━━━ Excerpt to read ━━━

Elliott Carter, now in his 102nd year, is on a roll, and is a phenomenon. It doesn’t overstate the point to say that here we are witnessing a composer’s late-age musical flowering unprecedented in human history. This double-CD set includes 16 new works, all written since 2002 (when the composer was 94). Only one is from 2002, and one is from 2006; the remainder are 2007–09. And this collection doesn’t include everything written in this period. Do the math.
It would be remarkable enough if this were just a matter of quantity. But this is also music on an elevated level of expression, technique, and questing vision. While dense and concise in the manner of late Stravinsky, neither are they offhand bagatelles or doodlings. In fact (though I’ve said this too much already, I suspect), Carter’s “late-late-late” period is producing some of his finest work, distinguished by a combination of adventure, clarity, and total confidence. The impact of the almost two hours of music here is comparable to many hours more from some other composers.
With so many works in play, I think it’s a mistake to run through a critical exegesis of each piece. All of these will merit several listenings over time to parse out the details and get a better sense of their individual characters. Rather, I’m going to make a few global observations.
First, Carter has become more “experimental” as he’s aged. This is not so much in terms of taking up aesthetics alien to what he’s already committed himself to over the years. Rather, it has to do with meeting the challenge of ensembles and media he’s avoided in the past (for whatever reason). Thus, in the 2008 Tintinnabulation , we have a work for six percussionists, all with instruments of relative or no distinct pitch. (The piece is one of the few that doesn’t quite work for me, but how marvelous that the composer has jettisoned pitch as a factor to see what he’ll come up with!) Even more stunning are the 2007 Sound Fields for string orchestra and the 2008 Wind Rose for wind ensemble. These are slowly shifting, relatively static textures, cycling through different permutations of complex 12-note chords. They’re about as close to Morton Feldman as Carter will ever get, but of course they still sound utterly Carteresque in their harmonies.

━━━

Jobs.
- A) According to the Elliott Carter review, what ensemble is Tintinnabulation written for?
- B) Please carry the Elliott Carter review forward from its last sentence.
The records have no connection to the Elliott Carter review.

━━━ Material supplied ━━━

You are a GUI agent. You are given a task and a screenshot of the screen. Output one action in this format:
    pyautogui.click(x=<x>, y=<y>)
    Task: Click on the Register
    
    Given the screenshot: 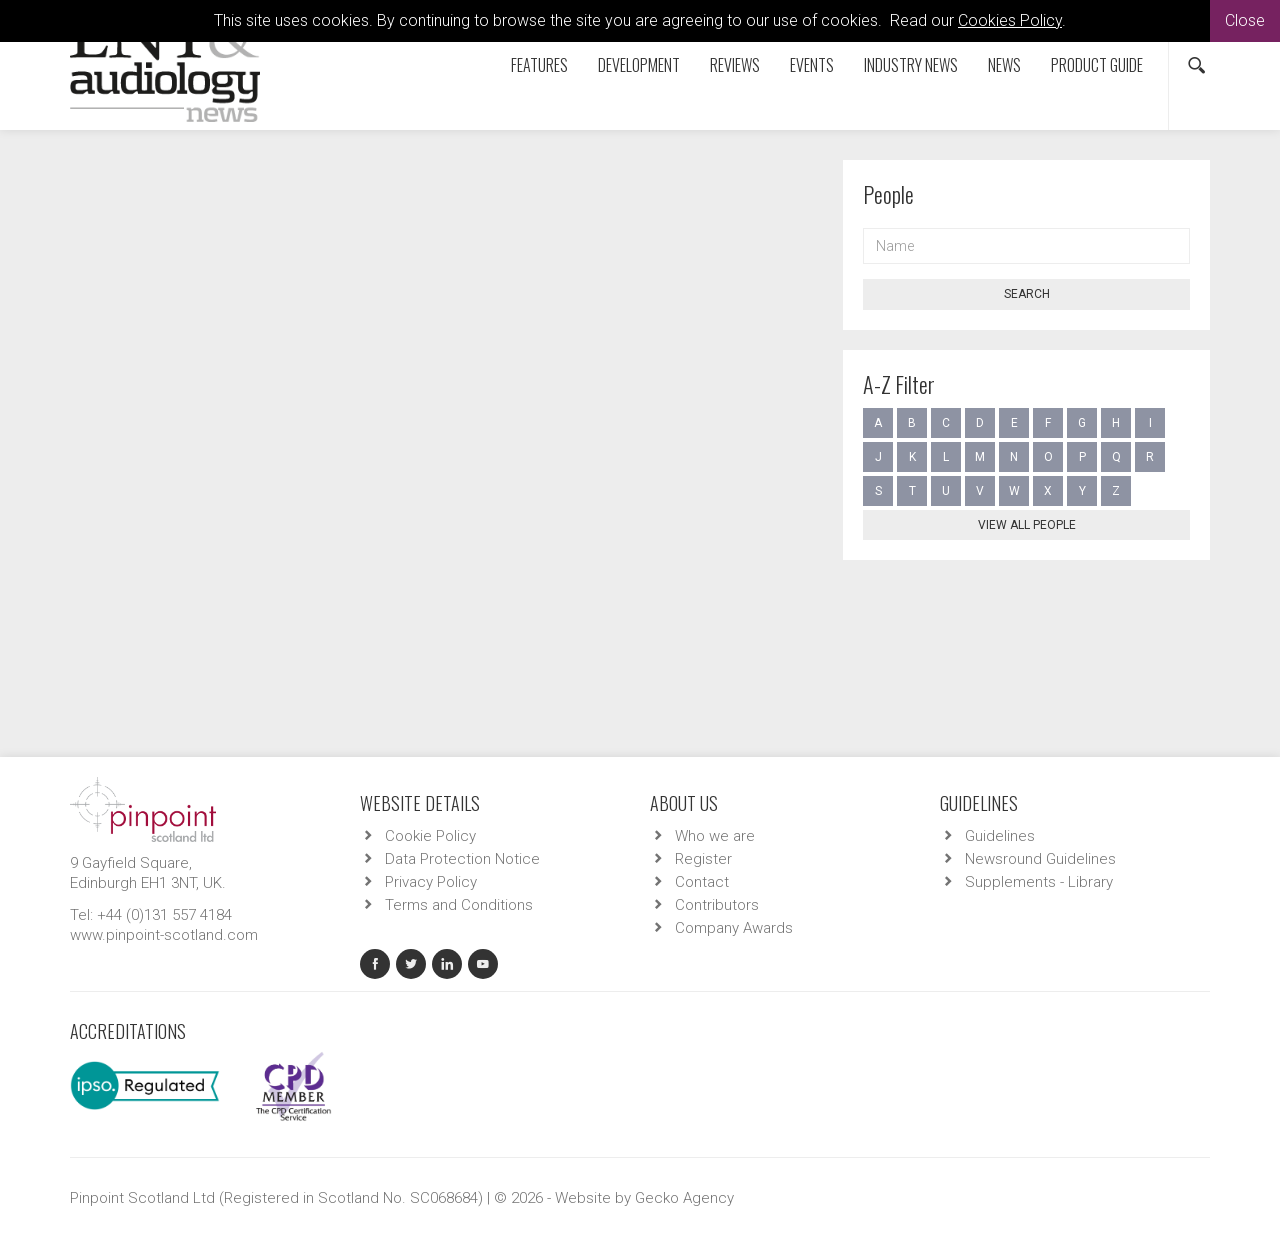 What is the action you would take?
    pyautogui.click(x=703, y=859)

━━━

Answers per task.
- A) Six percussionists.

- B)
Second, Carter’s vocal music has grown in ways I could not anticipate. After a series of neoclassic choral works in the 1940s, he left the voice as a medium until the 1970s, beginning with the song cycle on Elizabeth Bishop poems, A Mirror on Which to Dwell. I was impressed by the work, but successive cycles on Ashberry and Lowell struck me as overly cluttered, and not particularly grateful for the voice. But over time, Carter has refined his vocal practice. Now, having continued his pursuit of an A-list of modernist poets, I think he’s developed a technique that is eminently suited to these texts and their aesthetic. The vocal line still tends to be proclamative, a sort of modernist recitative, but it is stripped down, and more careful in prosody and projection of text. There’s less angularity and fewer wide leaps. And it doesn’t shy away from memorable and repeatable gesture; for example, the 2008 Pound setting On Conversing with Paradise culminates with a near-terrifying reiteration of the line “Pull down thy vanity!” The Zukovsky settings for soprano and clarinet (also 2008) are marvels of tone-painting, with the two principals distinctly characterized and each idiomatic. And the 2007 Mad Regales , three compact settings of Ashberry for a six-voice ensemble, is sparkling in its wit, invention, and beauty, a true new madrigal form. To take just one example, in the first text, each one of its eight lines is intoned by a different solo voice, against a slowly morphing, prismatic setting of the word “haiku” by the remaining five.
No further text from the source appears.